Background: FKBP51, encoded by the FKBP5 gene, is a key co-chaperone of the glucocorticoid receptor in response to stress that is linked to the development of severe psychiatric disorders. The FKBP5 gene codes four indexed alternative transcripts, and data from our laboratory suggests FKBP5 transcription might be regulated by DNA demethylation at key FKBP5 enhancers. It is likely that transcriptional and epigenetic regulation of the FKBP5 gene is tissue and cell-type specific. These patterns of regulation, that may be relevant for understanding disease risk, are yet to be determined in the human brain.

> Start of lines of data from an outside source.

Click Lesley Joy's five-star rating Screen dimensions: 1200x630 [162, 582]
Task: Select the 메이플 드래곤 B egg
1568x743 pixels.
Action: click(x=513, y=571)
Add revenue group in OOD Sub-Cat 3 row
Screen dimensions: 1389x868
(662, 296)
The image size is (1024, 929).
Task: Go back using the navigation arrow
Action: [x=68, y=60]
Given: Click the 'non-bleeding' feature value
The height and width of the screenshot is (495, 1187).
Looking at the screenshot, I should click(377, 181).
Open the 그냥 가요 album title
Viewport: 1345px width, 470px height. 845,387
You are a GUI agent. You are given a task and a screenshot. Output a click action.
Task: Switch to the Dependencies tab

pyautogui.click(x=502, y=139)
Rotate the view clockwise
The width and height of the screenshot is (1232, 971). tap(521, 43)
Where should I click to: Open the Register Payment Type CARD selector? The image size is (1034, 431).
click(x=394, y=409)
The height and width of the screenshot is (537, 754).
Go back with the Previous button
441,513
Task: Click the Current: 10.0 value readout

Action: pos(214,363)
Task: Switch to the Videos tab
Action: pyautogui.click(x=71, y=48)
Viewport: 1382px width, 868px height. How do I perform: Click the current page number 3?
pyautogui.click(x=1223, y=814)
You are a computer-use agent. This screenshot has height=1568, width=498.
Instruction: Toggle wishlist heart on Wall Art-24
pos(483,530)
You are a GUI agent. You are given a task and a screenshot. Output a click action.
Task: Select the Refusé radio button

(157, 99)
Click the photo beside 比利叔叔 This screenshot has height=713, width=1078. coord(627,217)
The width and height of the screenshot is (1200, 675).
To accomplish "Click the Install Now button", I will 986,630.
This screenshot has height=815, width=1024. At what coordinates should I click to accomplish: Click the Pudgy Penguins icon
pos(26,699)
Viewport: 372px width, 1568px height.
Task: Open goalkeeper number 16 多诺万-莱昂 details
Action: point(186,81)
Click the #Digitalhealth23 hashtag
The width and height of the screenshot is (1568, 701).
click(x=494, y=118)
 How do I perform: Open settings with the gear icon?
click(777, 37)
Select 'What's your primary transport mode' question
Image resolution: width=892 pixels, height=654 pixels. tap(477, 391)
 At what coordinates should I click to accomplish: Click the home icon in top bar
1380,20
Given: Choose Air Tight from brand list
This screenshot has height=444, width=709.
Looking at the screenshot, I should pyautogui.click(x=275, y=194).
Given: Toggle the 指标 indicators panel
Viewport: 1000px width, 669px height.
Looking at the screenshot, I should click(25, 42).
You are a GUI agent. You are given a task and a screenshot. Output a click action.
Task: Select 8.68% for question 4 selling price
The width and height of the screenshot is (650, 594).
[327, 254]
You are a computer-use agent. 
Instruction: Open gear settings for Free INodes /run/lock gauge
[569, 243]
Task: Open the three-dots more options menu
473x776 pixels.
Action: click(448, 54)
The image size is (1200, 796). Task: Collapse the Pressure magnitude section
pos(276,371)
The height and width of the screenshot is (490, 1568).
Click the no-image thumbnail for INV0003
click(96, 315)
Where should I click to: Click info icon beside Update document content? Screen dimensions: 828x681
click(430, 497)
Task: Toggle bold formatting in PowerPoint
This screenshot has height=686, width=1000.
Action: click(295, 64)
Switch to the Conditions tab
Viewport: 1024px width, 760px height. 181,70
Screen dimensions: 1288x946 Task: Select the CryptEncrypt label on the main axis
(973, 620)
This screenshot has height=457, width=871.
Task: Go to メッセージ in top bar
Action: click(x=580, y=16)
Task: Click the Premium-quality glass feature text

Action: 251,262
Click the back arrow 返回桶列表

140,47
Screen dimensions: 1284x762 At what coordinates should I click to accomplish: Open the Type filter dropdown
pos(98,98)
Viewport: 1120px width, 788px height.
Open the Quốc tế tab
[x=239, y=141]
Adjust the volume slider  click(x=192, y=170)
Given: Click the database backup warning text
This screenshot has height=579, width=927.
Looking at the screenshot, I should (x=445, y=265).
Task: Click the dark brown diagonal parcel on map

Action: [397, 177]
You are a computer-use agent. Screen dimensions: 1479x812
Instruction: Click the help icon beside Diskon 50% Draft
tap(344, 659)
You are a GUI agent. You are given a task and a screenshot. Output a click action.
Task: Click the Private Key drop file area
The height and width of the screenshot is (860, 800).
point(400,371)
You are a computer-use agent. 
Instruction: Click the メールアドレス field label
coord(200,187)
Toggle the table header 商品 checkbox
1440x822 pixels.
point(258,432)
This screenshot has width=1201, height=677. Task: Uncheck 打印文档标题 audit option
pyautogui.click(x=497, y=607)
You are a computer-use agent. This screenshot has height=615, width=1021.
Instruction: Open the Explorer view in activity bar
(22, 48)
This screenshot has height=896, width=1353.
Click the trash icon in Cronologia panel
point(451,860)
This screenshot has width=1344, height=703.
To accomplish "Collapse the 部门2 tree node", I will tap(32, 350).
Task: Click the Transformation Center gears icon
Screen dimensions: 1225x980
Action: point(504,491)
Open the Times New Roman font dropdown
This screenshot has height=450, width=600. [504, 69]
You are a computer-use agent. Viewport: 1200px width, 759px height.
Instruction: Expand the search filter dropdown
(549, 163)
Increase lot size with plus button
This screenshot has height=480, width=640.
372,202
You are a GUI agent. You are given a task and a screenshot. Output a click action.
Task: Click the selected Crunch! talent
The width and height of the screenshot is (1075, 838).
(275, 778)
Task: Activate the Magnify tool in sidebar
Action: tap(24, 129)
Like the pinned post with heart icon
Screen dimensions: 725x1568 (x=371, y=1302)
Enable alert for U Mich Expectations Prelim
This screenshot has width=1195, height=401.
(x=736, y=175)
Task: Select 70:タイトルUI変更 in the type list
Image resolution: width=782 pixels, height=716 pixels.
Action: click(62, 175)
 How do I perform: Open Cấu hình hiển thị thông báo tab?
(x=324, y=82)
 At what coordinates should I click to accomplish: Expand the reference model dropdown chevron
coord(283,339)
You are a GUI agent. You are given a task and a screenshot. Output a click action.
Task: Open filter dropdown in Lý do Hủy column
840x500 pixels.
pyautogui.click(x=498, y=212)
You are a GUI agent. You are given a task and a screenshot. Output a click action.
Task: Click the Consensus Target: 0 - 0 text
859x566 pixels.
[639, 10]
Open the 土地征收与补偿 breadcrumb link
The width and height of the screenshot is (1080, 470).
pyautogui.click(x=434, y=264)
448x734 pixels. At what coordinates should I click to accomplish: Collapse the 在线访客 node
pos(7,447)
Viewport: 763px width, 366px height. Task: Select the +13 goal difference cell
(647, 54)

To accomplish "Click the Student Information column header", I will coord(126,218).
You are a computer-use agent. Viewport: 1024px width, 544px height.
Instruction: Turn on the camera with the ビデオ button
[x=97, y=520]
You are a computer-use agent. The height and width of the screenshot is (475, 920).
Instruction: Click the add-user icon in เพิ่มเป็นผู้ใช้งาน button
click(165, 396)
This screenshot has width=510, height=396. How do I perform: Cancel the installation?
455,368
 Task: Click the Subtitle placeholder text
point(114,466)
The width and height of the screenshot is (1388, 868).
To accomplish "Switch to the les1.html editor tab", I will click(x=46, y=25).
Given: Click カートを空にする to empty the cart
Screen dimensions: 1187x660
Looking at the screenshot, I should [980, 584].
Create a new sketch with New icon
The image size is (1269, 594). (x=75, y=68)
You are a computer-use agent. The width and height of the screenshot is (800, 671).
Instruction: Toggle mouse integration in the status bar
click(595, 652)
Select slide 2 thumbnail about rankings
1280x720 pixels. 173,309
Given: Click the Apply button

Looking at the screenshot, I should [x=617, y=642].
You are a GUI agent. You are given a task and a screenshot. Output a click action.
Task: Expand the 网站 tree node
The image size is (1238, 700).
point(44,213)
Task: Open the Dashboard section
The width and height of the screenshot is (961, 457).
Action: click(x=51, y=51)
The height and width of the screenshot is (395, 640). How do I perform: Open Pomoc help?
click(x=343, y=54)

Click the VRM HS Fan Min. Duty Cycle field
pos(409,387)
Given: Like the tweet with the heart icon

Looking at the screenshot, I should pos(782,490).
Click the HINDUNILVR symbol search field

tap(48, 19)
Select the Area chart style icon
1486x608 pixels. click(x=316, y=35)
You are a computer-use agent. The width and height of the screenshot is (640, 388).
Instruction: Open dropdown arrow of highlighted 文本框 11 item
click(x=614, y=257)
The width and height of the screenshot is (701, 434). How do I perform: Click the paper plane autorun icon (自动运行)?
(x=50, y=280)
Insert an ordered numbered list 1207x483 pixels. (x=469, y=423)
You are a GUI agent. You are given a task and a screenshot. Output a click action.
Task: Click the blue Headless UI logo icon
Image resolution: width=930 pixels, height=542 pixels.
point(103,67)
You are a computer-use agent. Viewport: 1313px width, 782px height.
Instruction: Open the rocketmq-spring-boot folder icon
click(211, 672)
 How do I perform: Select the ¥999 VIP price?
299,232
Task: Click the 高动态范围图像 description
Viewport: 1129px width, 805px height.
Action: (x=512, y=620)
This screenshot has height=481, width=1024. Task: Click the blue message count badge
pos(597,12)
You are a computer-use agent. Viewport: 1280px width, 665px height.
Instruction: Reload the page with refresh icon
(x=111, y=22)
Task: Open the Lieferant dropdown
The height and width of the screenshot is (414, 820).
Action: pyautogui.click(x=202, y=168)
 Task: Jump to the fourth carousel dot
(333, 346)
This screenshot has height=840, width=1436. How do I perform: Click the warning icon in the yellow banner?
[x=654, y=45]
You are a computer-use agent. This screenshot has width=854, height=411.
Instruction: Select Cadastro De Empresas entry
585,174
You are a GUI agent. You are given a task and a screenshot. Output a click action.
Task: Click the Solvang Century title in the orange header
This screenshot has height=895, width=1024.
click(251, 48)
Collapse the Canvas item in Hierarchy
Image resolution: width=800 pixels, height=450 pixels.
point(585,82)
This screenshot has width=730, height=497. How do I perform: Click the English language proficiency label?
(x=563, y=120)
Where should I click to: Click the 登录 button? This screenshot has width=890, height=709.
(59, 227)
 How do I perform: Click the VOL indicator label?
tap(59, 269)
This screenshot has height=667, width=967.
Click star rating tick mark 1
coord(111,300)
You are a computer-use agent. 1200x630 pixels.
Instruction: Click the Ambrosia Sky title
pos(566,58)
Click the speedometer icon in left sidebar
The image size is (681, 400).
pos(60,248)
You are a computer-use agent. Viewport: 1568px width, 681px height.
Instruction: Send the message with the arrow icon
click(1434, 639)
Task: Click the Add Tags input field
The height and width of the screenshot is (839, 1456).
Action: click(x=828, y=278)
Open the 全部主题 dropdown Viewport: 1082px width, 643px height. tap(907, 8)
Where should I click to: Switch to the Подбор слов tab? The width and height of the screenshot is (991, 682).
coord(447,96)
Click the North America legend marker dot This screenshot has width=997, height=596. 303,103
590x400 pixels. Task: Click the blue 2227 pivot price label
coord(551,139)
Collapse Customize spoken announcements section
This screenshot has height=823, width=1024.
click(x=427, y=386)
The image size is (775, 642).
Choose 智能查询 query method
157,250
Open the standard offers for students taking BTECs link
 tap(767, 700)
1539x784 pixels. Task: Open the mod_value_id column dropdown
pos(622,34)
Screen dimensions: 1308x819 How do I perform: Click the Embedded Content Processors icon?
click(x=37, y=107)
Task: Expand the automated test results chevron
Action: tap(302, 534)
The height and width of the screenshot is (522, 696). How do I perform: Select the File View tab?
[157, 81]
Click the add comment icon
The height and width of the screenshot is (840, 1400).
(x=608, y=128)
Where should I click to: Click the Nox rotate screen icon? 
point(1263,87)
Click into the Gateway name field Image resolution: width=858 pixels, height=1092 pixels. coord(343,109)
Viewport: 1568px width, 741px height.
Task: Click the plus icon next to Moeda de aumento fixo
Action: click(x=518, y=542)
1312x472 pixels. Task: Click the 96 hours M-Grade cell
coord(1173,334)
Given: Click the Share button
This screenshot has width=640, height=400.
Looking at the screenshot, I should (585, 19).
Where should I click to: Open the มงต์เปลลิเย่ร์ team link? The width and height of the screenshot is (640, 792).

Methods: Postmortem brain samples from BA9 of 24 individuals without a history of neurological or psychiatric conditions were assessed. Ages of the subjects were evenly distributed from 37 to 88 years. Fresh frozen tissues were cryosectioned at 16μm and post-fixed in 4% PFA. For immunohistochemistry (IHC), samples were incubated with antibodies specific for a neuronal marker (TUJIII/MAP2), glia marker (GFAP) and full-length FKBP51 protein. For in situ hybridization (ISH), the RNAscope Multiplex kit was used to amplify probes targeting the FKBP5 long and short variants. Both IHC and ISH experiments were imaged with a Leica SP8 confocal microscope. An additional subset from BA18/19 of three control subjects were additionally FACS sorted into neuronal and non-neuronal subtypes with NeuN/DRAQ5 antibodies. DNA was extracted from NeuN+/- nuclei or bulk tissue, bisulfite converted and DNA methylation was assessed using a targeted bisulfite sequencing approach for the FKBP5 locus and the Infinium MethylationEPIC BeadChips.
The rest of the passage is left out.